## Исходный текст
::::::::::

По мнению ряда экспертов, в частности, известного казахстанского политолога Николая Кузьмина, «в отличие от экономики, создавать идеологию приходилось фактически на пустом месте». По-моему, это сильное преувеличение. «Место» пустым не было, причем достаточно давно. Помню, как еще во второй половине 70-х, когда я учился на истфаке МГУ, из числа студентов и аспирантов (что характерно, «славянских» национальностей) кафедры «История СССР периода феодализма» была создана группа, где готовились специалисты по истории республик Средней Азии и Казахстана, с изучением турецкого на арабской графике и фарси. Мой сокурсник, включенный в эту группу, рассказал мне, конфиденциально, естественно, что задачей будущих «специсториков» будет «научное противодействие националистическим уклонам в местной исторической науке» и соответствующее курирование. Необходимость данной меры была вызвана отсутствием «в центре» достаточного числа специалистов по местной тематике, пользуясь чем, местные историки, прежде всего, в Казахстане, как было особо подчеркнуто при инструктаже будущих исторических кураторов, совершенно «распоясались».
О дальнейшей судьбе этой спецгруппы мне не известно, но знаю, что в событиях «Желтоксана» 1986 года участвовало немало казахских студентов и преподавателей из гуманитарных вузов. Не секрет также, что в среде казахской гуманитарной интеллигенции, как диссидентов, так и сохранявших вполне официальный статус, уже довольно давно разрабатывались и обсуждались (опять же конфиденциально) различные концепции казахской национальной идеи, национальной идеологии, обосновывалась идея независимой государственности и так далее. Поэтому, когда «пробил час», недостатка как в идеологических схемах, так и в идеологических кадрах, не было. Пусть даже эти кадры еще совсем недавно вещали со всех трибун о «новой исторической общности – советском народе» и «ленинской национальной политике КПСС».
Именно благодаря, в основном, таким кадрам, например, «перестроившимся» специалистам из Института философии, на начальном этапе строительства независимого Казахстана гипотетическая государственная идеология стала отождествляться почти исключительно с казахской национальной идеологией, ориентированной на общественно-политическую и духовную значимость этноса, этнической нации, на выражение и защиту именно их интересов. Утверждая примат интересов нации в отношениях с государством, такая идеология эффективно использует тему восстановления справедливости. Она предлагает человеку предельно простой критерий для разделения мира на своих и чужих.
При всем том, что в Казахстане подобные идеологические постулаты никогда официально не признавались и не провозглашались, наоборот, декларировались равенство и равноценность всех граждан, межнациональное согласие, единство и тому подобное, в первые годы независимости они фактически стали претворяться в жизнь, особенно на местах — в административно-кадровой, культурно-языковой, имущественной и ряде других областей.

::::::::::

## Исходные данные
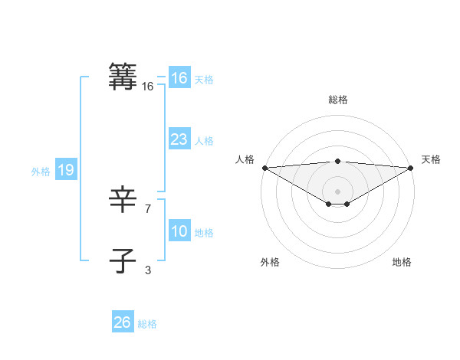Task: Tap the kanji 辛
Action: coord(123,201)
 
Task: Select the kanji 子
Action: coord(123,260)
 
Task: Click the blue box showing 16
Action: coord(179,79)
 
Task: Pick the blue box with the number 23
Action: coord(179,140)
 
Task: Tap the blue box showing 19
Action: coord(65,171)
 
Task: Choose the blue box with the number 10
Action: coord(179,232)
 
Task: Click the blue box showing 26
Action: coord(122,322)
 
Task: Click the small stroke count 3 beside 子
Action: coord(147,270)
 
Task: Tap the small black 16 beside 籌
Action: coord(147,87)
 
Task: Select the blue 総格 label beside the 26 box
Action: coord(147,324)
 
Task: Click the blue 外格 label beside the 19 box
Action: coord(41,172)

::::::::::

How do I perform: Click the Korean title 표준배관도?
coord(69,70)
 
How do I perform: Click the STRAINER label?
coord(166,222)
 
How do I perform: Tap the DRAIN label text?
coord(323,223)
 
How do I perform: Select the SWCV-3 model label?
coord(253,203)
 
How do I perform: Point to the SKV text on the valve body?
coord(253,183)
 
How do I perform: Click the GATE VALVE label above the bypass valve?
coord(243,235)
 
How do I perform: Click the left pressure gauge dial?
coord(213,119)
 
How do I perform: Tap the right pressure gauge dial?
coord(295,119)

::::::::::

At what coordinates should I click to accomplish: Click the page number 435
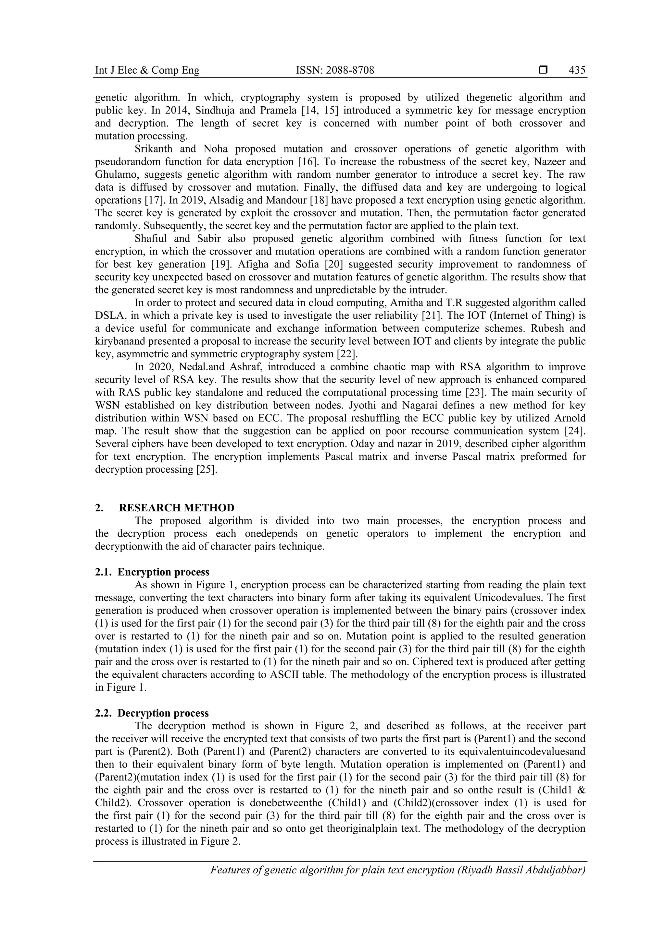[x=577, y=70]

::::::::::

## Что сделать
1/ Какие языки изучали в группе при кафедре «История СССР периода феодализма», судя по тексту об идеологии Казахстана?
2/ Продолжите текст о становлении идеологии независимого Казахстана после его последнего абзаца.

## Ответы
1/ Турецкий на арабской графике и фарси.

2/
Объективно все это было предопределено – такого рода самоутверждение «титульного» этноса с обретением государственности рассматривалось и воспринималось многими казахами как естественный ход событий и восстановление той самой справедливости. Другой вопрос, что подобные тенденции явно обостряли межнациональные отношения, вели к усилению сепаратистских настроений русскоязычного населения на севере Казахстана. В конечном итоге они привели к тому, что «нетитульные» мигранты из Казахстана (в основном русские и немцы), при всей вроде бы низкой конфликтности ситуации, составили свыше трети всех вынужденных переселенцев и беженцев, прибывших в Россию в первую половину 90-х годов (то есть самую большую группу, не идущую ни в какое сравнение, например, с числом русских мигрантов из проклинаемых Москвой стран Балтии – тех было всего порядка трех процентов).
От «либерализма» к первой версии «евразийства»
Надо отдать должное руководству Казахстана во главе с Нурсултаном Назарбаевым, которое тогда не поддалось соблазнам «этноцентричной» идеологии и более-менее вовремя увидело связанные с нею опасности. То есть перспективу раскола общества по национально-конфессиональному признаку с выходом на территориальный раскол нового государства. Не говоря уже о том ущербе, который несла экономика из-за массового оттока «нетитульных» квалифицированных кадров, и возможных неприятностях в отношениях с Россией.
В результате на начальном этапе независимости основные принципы новой общегосударственной идеи формулировались официальными инстанциями очень осторожно. Поначалу все, по существу, свелось к принятию адаптированной версии либеральной идеологии, но скорее предназначенной для идейного обоснования ускоренных либеральных реформ в экономике, чем для решения задач социальной мобилизации. В принципе, это можно расценить, как фактический отказ от государственной идеологии, что отражает либерально-демократические установки на связь идеологии с тоталитаризмом. Но это чисто внешняя сторона дела, связанная с особенностями социально-политической атмосферы на всем тогдашнем постсоветском пространстве, где идеи «наведения порядка» и необходимости «железной руки» еще не стали популярнее принципов демократии и личных свобод.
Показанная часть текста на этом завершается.